▸ SOURCE MATERIAL
┏━━
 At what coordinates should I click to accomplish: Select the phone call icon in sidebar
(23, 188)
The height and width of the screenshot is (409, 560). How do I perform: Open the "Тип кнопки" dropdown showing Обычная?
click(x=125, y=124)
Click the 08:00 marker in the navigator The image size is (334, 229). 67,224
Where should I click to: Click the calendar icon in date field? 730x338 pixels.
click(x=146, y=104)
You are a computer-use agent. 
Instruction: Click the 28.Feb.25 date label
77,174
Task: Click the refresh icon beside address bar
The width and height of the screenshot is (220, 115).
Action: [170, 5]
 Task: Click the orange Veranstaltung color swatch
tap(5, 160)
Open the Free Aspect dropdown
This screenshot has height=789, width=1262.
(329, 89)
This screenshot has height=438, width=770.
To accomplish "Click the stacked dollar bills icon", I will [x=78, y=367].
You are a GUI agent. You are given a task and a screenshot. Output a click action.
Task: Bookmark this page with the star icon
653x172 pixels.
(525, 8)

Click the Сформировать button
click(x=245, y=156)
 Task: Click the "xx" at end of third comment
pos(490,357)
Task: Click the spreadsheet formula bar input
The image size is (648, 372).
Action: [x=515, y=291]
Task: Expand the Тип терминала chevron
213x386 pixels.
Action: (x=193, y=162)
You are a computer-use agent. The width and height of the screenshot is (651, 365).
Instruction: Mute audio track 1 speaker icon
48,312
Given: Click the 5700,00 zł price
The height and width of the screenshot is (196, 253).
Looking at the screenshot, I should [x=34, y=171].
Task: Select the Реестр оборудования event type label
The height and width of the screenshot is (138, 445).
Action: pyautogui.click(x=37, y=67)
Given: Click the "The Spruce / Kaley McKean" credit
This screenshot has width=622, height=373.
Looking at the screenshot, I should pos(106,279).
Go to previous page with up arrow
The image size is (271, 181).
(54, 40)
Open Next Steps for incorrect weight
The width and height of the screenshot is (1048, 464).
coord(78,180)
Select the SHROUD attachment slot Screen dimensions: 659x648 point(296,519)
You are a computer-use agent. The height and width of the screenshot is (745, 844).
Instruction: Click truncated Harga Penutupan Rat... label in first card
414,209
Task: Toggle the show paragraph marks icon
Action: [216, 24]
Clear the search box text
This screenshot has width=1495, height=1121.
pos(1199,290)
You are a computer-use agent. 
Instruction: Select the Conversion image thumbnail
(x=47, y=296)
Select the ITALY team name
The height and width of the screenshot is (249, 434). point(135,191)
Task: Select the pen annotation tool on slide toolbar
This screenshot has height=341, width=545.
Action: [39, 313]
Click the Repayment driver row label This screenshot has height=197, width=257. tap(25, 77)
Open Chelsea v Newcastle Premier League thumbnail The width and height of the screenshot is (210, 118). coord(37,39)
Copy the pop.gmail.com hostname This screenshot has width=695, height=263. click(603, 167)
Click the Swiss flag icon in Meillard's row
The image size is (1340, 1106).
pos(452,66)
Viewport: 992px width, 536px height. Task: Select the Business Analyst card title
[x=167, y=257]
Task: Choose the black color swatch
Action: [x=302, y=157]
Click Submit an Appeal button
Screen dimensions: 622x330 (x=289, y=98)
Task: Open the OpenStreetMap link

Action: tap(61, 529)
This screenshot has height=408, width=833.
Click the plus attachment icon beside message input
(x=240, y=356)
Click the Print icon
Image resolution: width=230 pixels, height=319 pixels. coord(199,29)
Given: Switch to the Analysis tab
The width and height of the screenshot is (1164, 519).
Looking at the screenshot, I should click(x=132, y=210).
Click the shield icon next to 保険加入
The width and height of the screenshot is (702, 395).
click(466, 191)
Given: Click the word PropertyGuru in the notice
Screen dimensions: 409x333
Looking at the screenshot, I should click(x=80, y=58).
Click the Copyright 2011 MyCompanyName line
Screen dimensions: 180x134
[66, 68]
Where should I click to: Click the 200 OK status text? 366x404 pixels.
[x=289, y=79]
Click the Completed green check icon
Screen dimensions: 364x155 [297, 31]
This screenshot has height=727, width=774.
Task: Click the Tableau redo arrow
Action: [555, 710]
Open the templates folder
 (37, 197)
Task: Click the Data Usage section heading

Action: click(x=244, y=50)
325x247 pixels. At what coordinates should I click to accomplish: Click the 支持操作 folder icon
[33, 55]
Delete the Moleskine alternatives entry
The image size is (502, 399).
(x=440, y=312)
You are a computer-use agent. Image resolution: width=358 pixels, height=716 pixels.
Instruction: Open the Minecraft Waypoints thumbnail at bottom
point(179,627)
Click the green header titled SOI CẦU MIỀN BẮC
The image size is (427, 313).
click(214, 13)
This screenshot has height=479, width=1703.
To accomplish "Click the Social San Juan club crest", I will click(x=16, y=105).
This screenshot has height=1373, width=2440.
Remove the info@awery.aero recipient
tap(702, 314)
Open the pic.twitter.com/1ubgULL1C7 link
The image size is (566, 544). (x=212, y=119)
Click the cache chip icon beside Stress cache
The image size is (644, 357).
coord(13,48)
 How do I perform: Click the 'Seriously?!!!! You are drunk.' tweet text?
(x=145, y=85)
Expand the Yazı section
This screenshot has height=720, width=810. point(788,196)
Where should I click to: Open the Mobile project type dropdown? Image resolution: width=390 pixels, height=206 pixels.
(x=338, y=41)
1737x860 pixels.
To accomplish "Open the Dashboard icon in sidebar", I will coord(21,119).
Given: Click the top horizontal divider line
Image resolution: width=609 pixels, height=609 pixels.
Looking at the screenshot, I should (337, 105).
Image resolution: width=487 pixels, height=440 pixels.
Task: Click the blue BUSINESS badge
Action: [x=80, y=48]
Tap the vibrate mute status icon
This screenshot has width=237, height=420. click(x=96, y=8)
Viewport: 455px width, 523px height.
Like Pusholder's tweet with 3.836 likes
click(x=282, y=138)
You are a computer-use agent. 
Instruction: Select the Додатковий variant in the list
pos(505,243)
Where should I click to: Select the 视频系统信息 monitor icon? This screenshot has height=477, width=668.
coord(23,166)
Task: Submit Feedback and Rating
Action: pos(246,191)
┗━━
▸ WORK ITEM
Your reply should be only the count of lines in the entries above that contain the word "page".

▸ EXERCISE SOLUTION
2